Security Hole Discovered in Amazon, Apple, Google eBook Portals

A security researcher revealed this week that Amazon and other ebook retailers had neglected to patch a fifteen-year-old XML security flaw.

From The Register:

The similar but separate XML external entity (XXE) flaws also impact all online epub ebook services that use the popular epubcheck library that ensures good format conversions into the universal epub book format.

"[I] applied a familiar XXE pattern to exploit services and readers that consume the epub format [and exploited] vulnerabilities in EpubCheck, Adobe Digital Editions, Amazon KDP, Apple Transporter, and Google Play Book uploads," Arendt says.

"The validator tool (EpubCheck) was vulnerable to XXE, so any application that relies on a vulnerable version to check the validity of a book would be susceptible to this type of attack."

The named vendors have applied patches preventing the possible information disclosure and denial of service conditions.

Arendt (@craig_arendt) says the Amazon KDP Kindle file upload service designed to help publishers upload their books suffered from a XXE flaw.

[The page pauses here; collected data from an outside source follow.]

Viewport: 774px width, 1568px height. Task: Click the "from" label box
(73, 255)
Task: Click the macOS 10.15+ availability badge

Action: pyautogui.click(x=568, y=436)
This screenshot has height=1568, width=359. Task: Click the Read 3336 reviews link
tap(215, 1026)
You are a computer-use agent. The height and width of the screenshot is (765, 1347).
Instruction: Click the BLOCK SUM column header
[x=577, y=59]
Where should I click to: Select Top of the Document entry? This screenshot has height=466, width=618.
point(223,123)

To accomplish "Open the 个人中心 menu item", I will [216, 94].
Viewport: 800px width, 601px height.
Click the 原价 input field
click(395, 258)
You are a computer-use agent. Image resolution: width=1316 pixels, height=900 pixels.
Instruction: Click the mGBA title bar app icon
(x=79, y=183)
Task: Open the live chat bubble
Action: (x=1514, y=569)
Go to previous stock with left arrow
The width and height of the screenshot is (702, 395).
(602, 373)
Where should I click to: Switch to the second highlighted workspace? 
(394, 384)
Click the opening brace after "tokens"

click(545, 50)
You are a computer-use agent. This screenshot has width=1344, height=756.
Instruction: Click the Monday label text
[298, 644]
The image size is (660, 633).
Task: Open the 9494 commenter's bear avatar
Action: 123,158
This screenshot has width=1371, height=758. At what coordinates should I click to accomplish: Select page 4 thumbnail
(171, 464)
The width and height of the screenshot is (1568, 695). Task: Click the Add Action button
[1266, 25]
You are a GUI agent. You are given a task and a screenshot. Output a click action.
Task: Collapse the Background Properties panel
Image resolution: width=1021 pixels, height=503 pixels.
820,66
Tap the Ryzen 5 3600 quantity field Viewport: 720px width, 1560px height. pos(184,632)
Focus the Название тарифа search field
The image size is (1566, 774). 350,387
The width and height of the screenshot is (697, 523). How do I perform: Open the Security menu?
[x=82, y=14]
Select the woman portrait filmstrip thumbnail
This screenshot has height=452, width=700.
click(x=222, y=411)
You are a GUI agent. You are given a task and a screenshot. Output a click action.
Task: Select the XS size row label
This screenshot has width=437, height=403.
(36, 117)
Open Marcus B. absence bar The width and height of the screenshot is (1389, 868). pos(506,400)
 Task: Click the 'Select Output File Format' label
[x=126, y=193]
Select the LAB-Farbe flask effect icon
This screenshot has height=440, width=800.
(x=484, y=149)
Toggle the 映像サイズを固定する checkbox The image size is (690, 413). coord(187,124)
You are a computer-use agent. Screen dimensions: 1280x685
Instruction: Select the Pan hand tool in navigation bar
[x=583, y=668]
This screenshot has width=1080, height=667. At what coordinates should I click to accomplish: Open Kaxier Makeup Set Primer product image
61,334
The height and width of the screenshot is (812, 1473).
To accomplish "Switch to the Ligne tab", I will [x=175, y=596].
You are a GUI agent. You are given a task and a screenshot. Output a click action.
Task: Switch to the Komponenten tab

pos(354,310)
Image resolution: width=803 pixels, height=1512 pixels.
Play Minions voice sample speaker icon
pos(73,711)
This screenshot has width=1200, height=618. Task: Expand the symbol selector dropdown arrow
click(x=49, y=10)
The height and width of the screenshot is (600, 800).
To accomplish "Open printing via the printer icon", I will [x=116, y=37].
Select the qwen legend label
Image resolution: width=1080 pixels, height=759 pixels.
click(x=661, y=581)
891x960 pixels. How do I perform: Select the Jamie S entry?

Apple’s Transporter which ships books to the App Store was also affected.

In one instance Arendt accidentally grabbed the shadow password file for one unnamed service using the vulnerable EpubCheck library.

Google Play Books was not vulnerable to XXE but was to the XML exponential entity expansion mess, a flaw that leads to denial of service through an explosive growth of parsed data.

You can find the technical details over on the original source, a blog hosted on Github.

So what does this mean for readers?

Not much – the problems have been fixed, and the software patched.

But even if hackers had taken advantage of this security hole, the hack would have been a concern for all the customers of the affected tech company rather than just ebook users.

As Baldur Bjarnasson explained, this would have compromised that tech company’s servers. "Generally it either lets you read from the file system or from the network. Specifics depend on the victim’s setup," he told me this morning. "The possibilities include reading sensitive data from the file system, read/attack less locked down intranet sites, DoS."

"Worst case scenario would be if the attacker used this to acquire auth credentials like crypto keys. But the worst case scenario depends on the targeted setup being misconfigured which isn’t that likely in this case."